** START OF Records shown **

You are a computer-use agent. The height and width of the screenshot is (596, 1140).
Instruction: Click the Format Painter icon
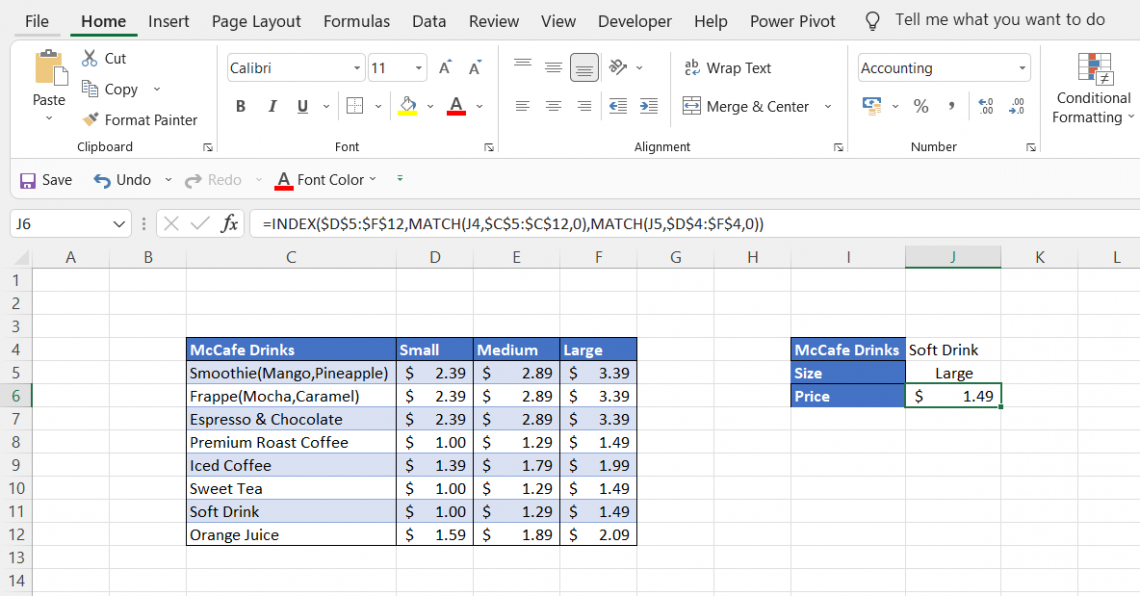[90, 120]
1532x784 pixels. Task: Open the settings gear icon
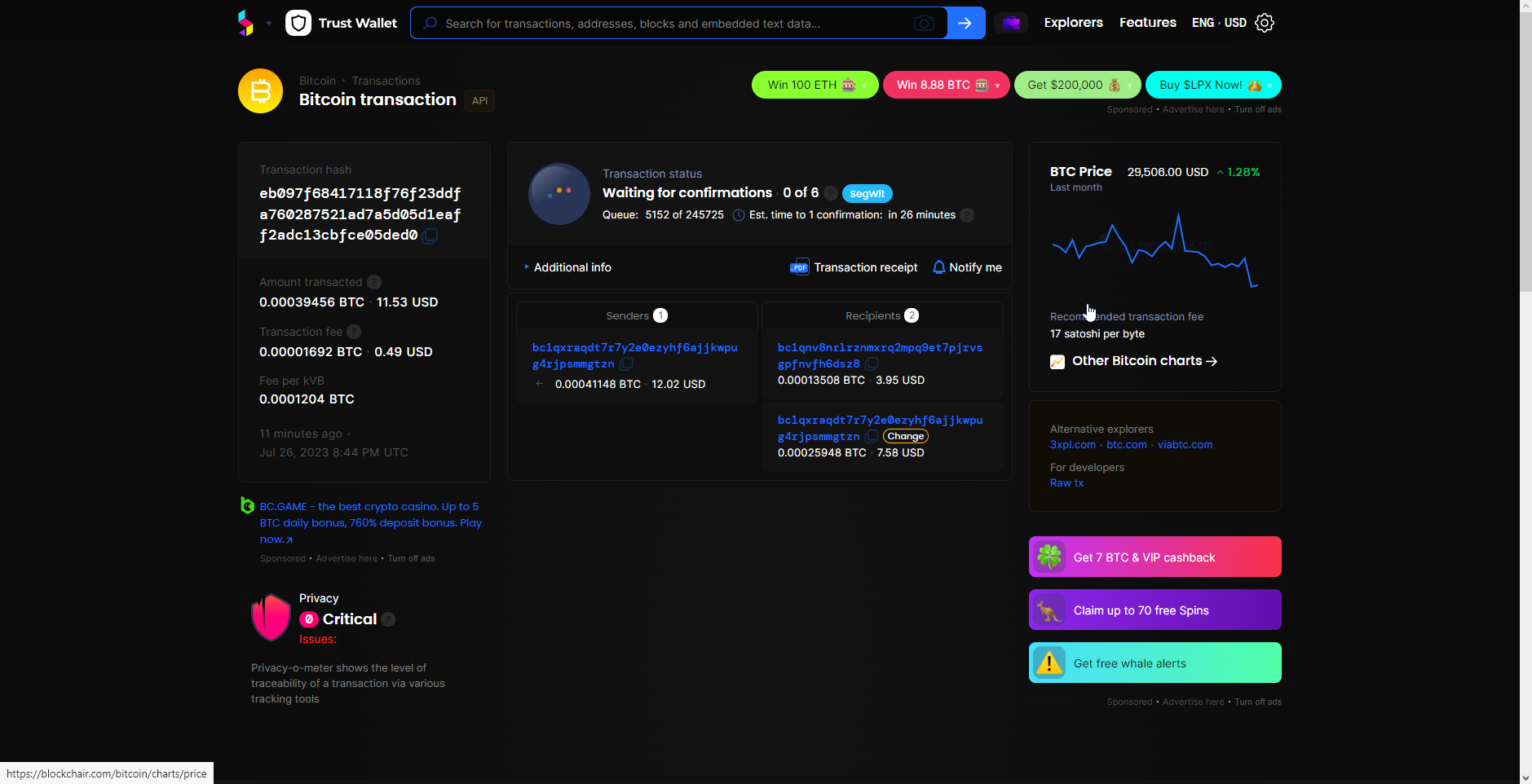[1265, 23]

** END OF Records shown **
** START OF Records shown **

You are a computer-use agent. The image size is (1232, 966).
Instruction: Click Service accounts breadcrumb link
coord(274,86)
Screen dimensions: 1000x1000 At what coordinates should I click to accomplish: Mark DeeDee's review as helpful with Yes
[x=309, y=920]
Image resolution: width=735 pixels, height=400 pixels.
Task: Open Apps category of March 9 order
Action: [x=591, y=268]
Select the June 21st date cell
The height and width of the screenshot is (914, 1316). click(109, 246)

** END OF Records shown **

*Task directions*
Repeat the rows word for word, starting at the line that contains "Screen dimensions: 1000x1000" and stopping after the line that contains "The height and width of the screenshot is (914, 1316).".

*Response to this task*
Screen dimensions: 1000x1000 At what coordinates should I click to accomplish: Mark DeeDee's review as helpful with Yes
[x=309, y=920]
Image resolution: width=735 pixels, height=400 pixels.
Task: Open Apps category of March 9 order
Action: [x=591, y=268]
Select the June 21st date cell
The height and width of the screenshot is (914, 1316). click(109, 246)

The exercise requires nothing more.